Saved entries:
== == ==

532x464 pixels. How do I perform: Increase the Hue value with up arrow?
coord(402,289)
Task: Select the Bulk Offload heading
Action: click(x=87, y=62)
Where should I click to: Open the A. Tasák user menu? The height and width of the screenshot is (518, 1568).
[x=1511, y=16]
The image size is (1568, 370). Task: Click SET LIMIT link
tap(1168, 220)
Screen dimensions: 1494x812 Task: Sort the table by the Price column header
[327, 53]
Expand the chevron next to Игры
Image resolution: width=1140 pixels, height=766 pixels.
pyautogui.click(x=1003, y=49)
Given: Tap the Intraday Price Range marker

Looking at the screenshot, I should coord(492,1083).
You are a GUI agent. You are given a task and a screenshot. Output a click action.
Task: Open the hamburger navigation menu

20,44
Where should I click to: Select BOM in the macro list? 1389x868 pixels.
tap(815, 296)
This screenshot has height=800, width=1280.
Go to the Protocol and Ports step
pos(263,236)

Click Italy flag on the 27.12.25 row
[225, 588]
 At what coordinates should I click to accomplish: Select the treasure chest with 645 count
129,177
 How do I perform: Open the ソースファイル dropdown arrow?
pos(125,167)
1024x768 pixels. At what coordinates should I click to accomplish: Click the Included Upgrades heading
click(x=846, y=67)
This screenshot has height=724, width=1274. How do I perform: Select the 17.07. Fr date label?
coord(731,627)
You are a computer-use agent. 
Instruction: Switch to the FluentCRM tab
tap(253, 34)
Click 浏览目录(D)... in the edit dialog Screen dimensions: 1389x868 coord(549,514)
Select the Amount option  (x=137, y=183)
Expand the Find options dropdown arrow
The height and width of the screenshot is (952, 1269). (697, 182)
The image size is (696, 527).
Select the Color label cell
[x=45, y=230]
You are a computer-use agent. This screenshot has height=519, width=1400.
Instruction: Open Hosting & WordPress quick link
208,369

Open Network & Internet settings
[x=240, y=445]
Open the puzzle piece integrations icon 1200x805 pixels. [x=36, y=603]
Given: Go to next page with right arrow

== == ==

WORK ITEM: Counting every line of the records above that has the word "computer", state the total and give nothing besides it.

ANSWER SPACE: 2